Yemisi Izuora
Expectations of possible weak economic growth by China in almost three decades amid waning domestic demand and US tariffs has affected oil prices which dipped on Monday.
However, analysts expect oil prices to be relatively well supported this year by supply cuts led by the Organization of the Petroleum Exporting Countries (OPEC) and some non-OPEC allies, including Russia.
International Brent crude oil futures were at $62.43 per barrel down 27 cents, or 0.4 per cent from their last close, while the U.S. West Texas Intermediate, WTI, crude futures were down 22 cents, or 0.4 per cent at $53.58 a barrel.
China is expected to report that economic growth dropped to its slowest in 28 years in 2018 amid weakening domestic demand and the trade standoff with the United States.
Growing signs of weakness in China, which has generated nearly a third of global growth in the past decade, are gravitating worries about risks to the world economy and are weighing on profits for firms ranging from Apple to big carmakers.
“The global outlook remains murky, despite emerging positives from a dovish Fed (now boosting U.S. mortgage applications), faster China easing (China credit growth stabilizing) and a more durable U.S.-China truce,” U.S. bank J.P. Morgan said in a note.
Despite this, analysts said supply cuts led by OPEC would likely support crude oil prices.

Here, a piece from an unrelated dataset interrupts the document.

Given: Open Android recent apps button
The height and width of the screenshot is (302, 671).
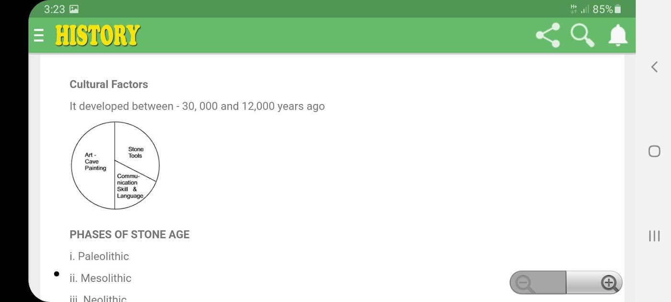Looking at the screenshot, I should pos(654,236).
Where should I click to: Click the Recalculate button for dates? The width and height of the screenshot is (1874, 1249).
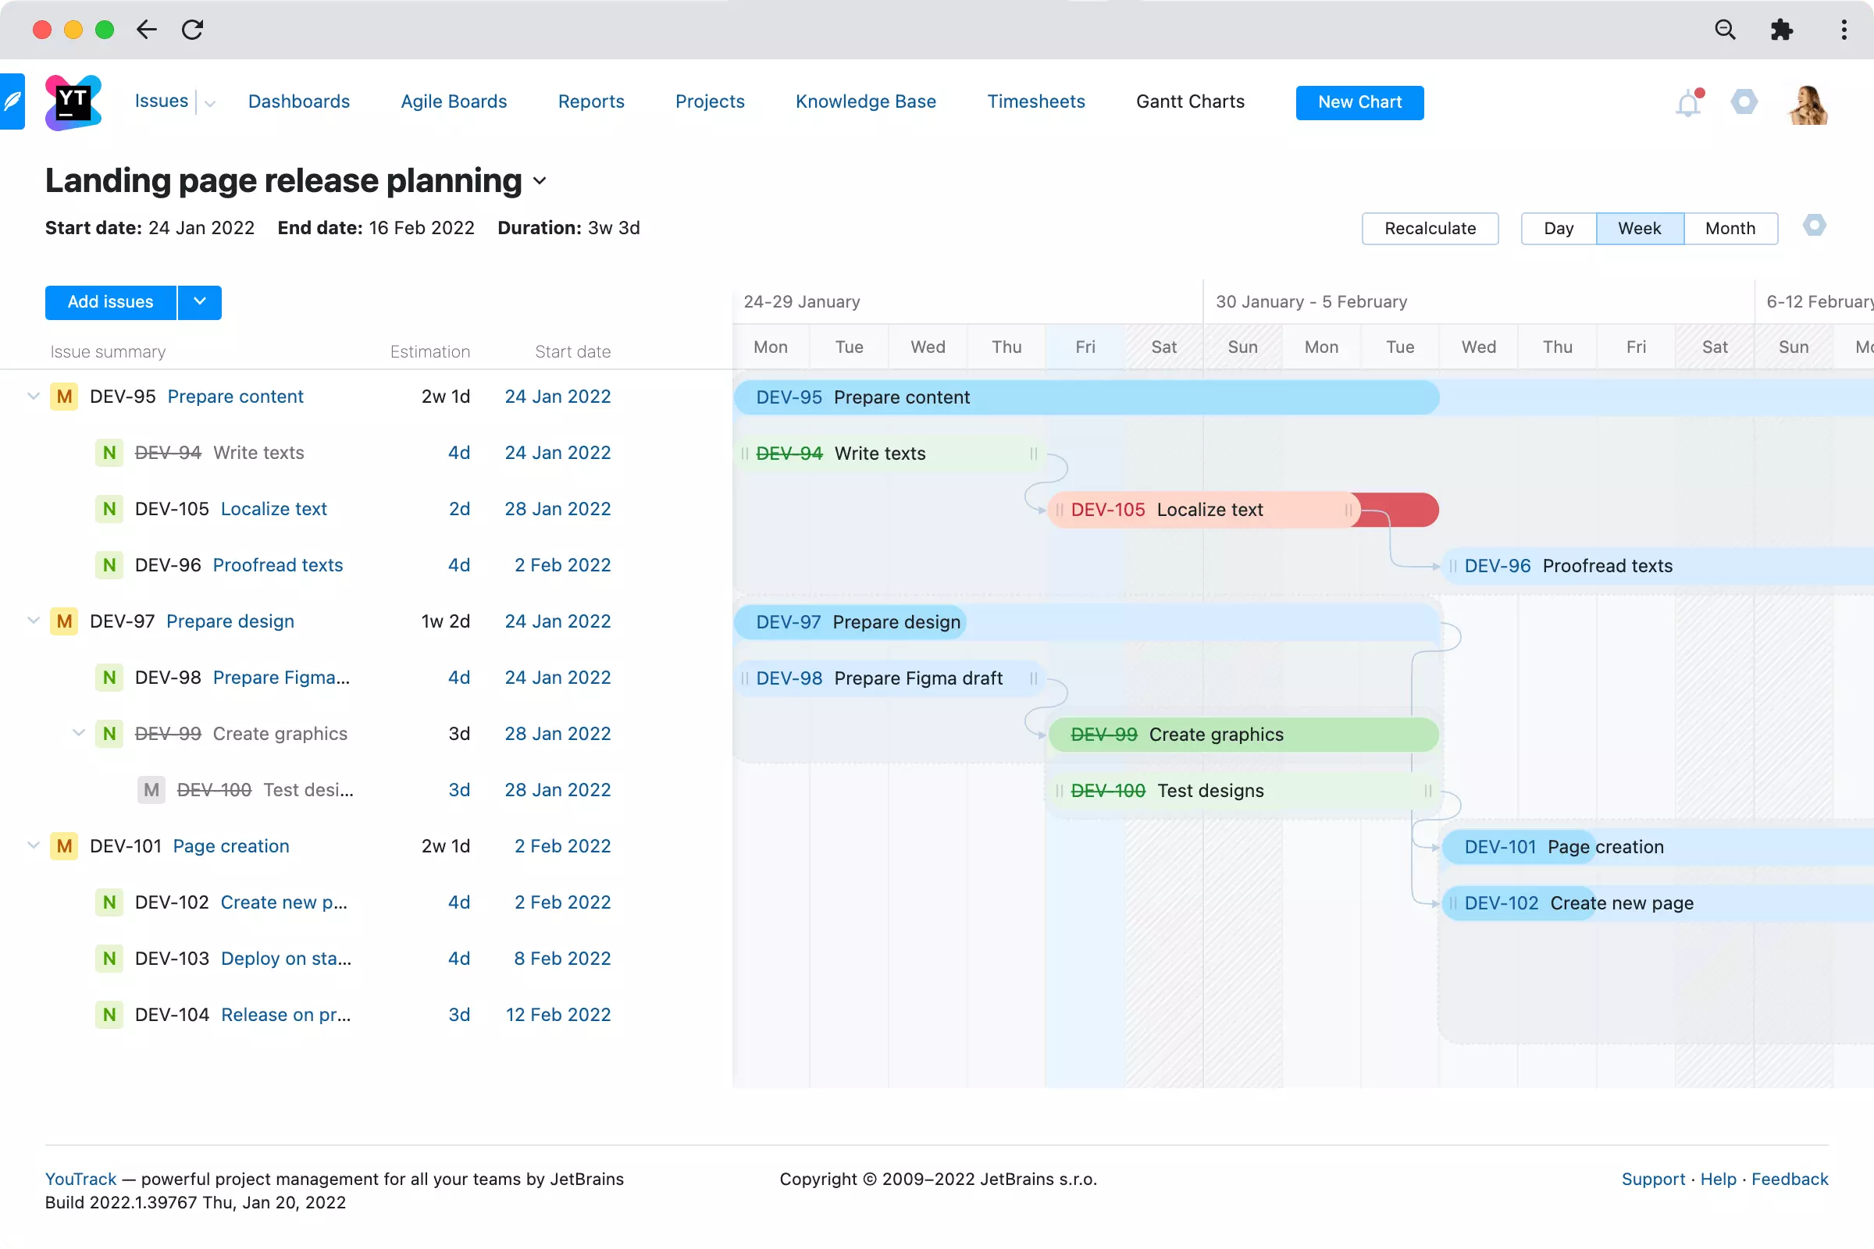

“Brent can remain above $60 per barrel on OPEC plus compliance, expiry of Iran waivers and slower U.S. output growth,” J.P. Morgan said.
It recommended investors should “stay long” crude oil.
Researchers at Bernstein Energy said the supply cuts led by OPEC “will move the market back into supply deficit” for most of 2019 and that “this should allow oil prices to rise to U.S. $70 per barrel before year-end from current levels of U.S.$60 per barrel.”
In the United States, energy firms cut 21 oil rigs in the week to January 18, taking the total count down to 852, the lowest since May 2018, energy services firm Baker Hughes said in a weekly report on Friday.
It was biggest decline since February 2016, as drillers reacted to the 40 percent plunge in U.S. crude prices late last year.
However, U.S. crude oil production still rose by more than 2 million barrels per day (bpd) in 2018, to a record 11.9 million bpd.
With the rig count stalling, last year’s growth rate is unlikely to be repeated in 2019, although most analysts expect annual production to average well over 12 million bpd, making the United States the world’s biggest oil producer ahead of Russia and Saudi Arabia.